Captain Sheffield described a Cold War deployment to the Mediterranean in 1988.  His ship was the USS Capodanno (click the link) a 500 foot long, 48 foot wide, 5000 ton armed to the teeth supporting vessel of the 14 ship 6th Fleet which included the Eisenhower aircraft carrier.

The primary mission of the USS Capodanno in the cold war was to track Russian submarines with nuclear capability.  Captain Sheffield described the tools below the  water including  anti-submarine sonar powerful enough “that could it kill half the fish in the Mediterranean” and an array of hydrophone listening devices that was towed behind the ship.  By tracking all the nuclear capable submarines in the world, it was thought that if WWIII occurred,  the U.S. would have an advantage.  He shared that they might follow a sub for a  month at a time.

He explained that the Mediterranean is important to world politics and economics.  90% of the world’s oil passed through the Mediterranean at the time.  The Northern shores at the time were Nato countries. Africa and the Middle East were more complicated (and still are).

He described a plan to enter the Mediterranean, essentially to “sneak” the 6th fleet in so the Russians would not see them despite their satellites. The plan was for the 14 ships to pass through one of the busiest shipping lanes in the world at night, without radar, without communications, and at a top speed near 30mph. that particular night it was raining with 40mph headwinds.  The audience laughed loudly at this plan, however the joke was on us,  it was successful without mishap.

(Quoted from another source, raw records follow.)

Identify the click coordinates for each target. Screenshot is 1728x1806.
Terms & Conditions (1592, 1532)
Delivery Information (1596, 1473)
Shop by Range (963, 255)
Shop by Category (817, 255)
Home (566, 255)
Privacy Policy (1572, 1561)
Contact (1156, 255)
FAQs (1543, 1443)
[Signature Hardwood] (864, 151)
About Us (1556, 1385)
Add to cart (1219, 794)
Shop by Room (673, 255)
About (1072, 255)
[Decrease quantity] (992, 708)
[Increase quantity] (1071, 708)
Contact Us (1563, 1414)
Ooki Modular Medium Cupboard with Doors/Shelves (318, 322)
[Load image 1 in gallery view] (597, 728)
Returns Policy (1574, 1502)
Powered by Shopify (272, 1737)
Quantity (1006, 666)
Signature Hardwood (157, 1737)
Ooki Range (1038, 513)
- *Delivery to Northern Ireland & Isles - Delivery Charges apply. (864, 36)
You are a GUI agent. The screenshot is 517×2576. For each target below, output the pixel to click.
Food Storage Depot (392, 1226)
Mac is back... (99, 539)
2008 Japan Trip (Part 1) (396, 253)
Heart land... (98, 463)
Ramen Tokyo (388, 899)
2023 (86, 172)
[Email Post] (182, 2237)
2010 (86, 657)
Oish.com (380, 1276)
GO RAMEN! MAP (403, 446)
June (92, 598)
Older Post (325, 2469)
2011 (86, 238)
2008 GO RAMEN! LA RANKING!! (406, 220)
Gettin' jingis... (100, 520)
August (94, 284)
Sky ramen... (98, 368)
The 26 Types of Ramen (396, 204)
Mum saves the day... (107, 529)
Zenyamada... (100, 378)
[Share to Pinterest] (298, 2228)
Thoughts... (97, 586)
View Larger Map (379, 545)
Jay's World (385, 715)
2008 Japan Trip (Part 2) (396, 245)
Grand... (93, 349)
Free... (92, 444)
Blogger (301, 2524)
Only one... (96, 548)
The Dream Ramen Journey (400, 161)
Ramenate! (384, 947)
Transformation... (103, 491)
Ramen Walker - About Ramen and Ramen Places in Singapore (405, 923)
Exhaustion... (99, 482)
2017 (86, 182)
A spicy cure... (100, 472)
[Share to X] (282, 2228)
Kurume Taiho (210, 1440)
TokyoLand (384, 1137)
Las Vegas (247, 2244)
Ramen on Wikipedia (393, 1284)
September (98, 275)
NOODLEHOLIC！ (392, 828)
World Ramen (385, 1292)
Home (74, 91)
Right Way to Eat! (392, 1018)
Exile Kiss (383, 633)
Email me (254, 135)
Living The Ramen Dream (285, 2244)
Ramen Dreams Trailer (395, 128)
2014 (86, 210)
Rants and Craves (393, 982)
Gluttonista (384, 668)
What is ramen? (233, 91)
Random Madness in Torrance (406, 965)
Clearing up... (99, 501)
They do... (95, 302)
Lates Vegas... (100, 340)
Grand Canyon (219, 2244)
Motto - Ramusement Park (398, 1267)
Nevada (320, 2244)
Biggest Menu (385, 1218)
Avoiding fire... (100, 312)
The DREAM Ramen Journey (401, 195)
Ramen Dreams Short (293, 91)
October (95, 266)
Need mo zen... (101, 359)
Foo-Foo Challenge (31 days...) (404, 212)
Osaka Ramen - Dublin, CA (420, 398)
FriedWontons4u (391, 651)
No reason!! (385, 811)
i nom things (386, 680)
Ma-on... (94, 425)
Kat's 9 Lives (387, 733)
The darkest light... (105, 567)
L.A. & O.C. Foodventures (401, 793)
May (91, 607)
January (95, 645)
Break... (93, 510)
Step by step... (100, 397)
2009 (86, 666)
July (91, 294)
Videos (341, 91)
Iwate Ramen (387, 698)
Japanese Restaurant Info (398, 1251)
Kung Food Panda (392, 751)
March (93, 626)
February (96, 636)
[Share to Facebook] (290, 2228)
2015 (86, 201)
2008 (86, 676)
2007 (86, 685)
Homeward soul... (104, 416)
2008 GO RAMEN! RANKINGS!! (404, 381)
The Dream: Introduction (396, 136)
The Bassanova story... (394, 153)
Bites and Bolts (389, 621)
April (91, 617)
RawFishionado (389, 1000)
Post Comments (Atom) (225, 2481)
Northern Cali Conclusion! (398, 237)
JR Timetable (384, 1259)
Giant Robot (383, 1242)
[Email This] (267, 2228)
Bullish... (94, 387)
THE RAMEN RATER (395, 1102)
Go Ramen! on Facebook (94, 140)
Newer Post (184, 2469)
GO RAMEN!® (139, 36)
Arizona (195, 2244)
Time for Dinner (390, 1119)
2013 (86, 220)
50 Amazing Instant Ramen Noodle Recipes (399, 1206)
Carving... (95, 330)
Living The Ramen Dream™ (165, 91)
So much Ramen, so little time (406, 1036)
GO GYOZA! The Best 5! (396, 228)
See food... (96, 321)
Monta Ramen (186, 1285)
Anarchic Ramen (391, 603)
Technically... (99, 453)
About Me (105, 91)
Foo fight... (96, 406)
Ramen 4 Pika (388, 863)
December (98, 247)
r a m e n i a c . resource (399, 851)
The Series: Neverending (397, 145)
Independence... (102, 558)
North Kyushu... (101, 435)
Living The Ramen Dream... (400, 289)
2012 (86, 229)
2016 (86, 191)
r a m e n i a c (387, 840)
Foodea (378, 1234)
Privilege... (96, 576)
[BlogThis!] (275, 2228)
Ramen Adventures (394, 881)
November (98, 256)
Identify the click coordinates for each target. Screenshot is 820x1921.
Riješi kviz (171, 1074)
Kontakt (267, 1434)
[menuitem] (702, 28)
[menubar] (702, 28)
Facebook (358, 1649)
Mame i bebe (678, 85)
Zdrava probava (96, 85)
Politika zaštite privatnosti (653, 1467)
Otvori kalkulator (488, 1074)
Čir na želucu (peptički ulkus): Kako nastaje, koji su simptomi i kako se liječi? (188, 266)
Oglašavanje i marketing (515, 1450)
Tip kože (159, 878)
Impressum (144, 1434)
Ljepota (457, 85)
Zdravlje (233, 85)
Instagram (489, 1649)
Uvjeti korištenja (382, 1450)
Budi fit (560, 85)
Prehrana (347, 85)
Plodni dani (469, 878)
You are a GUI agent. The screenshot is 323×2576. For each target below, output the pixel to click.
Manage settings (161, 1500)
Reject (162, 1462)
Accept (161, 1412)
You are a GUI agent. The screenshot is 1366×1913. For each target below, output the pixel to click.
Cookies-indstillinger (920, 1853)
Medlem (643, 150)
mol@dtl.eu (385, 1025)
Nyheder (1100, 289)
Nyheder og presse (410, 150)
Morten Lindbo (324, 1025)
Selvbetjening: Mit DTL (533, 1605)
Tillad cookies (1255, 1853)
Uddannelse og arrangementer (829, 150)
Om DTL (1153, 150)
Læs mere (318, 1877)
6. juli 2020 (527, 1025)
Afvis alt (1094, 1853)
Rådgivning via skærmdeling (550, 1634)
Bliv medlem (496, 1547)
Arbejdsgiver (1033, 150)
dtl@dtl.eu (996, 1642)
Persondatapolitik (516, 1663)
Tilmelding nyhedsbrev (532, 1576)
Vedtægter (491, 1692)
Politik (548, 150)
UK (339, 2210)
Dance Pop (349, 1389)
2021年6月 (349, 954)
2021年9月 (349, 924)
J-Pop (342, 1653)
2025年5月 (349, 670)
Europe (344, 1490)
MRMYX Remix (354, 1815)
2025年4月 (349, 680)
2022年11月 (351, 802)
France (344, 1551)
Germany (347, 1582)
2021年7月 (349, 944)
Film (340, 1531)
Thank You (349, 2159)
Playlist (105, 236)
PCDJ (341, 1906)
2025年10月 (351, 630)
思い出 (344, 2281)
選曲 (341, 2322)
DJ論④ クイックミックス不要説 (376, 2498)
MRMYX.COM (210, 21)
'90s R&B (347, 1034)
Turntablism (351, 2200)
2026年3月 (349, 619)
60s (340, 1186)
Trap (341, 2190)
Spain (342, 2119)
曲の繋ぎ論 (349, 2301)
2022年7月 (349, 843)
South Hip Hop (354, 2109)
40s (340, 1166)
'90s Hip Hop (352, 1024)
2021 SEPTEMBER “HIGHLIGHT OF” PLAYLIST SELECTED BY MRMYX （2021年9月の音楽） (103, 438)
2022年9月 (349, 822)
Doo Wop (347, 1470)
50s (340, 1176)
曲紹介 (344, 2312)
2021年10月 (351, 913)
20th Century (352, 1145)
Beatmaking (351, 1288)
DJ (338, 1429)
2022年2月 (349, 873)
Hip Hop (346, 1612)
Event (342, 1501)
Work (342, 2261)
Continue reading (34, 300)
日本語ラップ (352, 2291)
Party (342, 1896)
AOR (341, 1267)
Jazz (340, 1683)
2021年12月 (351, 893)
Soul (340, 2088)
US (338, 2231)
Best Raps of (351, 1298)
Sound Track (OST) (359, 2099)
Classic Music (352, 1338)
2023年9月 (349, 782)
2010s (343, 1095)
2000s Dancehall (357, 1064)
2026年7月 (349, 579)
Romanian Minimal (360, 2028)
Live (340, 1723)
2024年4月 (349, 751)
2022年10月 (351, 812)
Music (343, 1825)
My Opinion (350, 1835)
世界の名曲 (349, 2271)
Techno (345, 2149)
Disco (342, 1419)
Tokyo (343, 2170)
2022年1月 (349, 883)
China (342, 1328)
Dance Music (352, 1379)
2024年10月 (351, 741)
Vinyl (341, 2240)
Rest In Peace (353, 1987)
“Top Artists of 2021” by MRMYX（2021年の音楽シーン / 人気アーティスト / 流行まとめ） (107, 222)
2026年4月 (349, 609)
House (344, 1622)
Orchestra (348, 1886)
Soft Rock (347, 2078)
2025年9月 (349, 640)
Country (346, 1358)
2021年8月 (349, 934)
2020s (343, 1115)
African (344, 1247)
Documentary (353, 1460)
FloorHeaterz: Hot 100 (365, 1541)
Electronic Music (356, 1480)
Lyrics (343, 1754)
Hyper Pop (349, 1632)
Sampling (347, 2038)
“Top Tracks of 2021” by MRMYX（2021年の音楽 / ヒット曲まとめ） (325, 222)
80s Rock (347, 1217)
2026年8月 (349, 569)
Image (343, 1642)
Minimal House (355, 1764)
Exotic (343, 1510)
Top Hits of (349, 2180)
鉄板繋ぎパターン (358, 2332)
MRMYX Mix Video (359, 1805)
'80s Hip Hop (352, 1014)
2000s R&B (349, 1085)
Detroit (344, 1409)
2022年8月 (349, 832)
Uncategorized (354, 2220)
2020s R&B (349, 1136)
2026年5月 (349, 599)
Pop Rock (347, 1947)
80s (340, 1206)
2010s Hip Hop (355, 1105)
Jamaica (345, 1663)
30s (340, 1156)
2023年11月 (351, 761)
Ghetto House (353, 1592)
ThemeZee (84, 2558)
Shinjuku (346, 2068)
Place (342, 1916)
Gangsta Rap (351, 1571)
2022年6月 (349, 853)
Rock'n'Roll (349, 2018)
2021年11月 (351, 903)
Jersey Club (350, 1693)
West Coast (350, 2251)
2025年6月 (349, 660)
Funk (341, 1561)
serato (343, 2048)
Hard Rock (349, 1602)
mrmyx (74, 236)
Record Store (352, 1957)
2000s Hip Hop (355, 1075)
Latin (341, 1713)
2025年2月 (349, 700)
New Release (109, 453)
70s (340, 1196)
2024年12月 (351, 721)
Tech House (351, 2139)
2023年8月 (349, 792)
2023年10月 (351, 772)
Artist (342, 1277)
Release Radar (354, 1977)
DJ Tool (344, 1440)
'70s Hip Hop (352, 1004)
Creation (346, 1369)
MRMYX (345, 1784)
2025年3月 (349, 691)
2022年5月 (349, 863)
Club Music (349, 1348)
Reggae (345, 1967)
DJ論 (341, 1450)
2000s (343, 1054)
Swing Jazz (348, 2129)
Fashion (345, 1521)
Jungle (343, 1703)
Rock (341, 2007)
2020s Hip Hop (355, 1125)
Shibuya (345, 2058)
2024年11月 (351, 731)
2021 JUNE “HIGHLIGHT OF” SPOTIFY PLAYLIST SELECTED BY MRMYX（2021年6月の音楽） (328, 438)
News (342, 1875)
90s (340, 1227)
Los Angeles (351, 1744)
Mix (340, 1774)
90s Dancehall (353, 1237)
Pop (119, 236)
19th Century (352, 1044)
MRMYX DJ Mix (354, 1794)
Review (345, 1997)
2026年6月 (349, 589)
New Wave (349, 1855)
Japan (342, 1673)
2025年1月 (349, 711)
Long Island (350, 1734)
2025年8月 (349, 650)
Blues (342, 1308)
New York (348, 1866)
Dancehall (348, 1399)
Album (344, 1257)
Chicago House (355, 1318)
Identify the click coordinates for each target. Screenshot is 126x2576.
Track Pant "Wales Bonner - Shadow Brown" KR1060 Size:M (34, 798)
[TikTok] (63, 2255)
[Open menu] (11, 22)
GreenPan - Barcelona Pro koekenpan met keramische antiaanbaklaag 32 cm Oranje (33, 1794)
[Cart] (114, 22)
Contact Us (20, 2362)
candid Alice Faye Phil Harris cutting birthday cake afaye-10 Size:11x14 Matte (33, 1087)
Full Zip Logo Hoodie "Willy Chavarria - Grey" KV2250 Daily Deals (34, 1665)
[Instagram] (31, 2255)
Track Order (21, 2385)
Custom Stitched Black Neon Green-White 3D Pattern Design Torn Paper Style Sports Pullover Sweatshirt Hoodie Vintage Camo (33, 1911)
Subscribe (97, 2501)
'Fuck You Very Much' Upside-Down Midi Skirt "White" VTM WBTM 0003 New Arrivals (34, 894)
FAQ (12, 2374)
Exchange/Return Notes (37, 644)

The fleet patrolled then went to port during the first half of 1988 in Palermo, Haifa, Trieste and Mallorca before he was relieved of his command to go to Harvard for graduate studies.

One incident the clearly moved Captain Sheffield was the car bombing of a USO in Naples that killed 5.  Apparently Gadaffi of Libya told the U.S. not to patrol below a certain parallel in the Mediterranean. But we did and bombed some facilities and the USO incident was a presumed retaliation.  Way back in 1988 those that represent our county were at risk.

On a personal note, the Captain was impressive.  He was tall, well appointed and commanded attention with his deep powerful voice, his humor, depth of knowledge and humility.  I easily understood how the 350 compliment of the USS Capodanno would follow his leadership.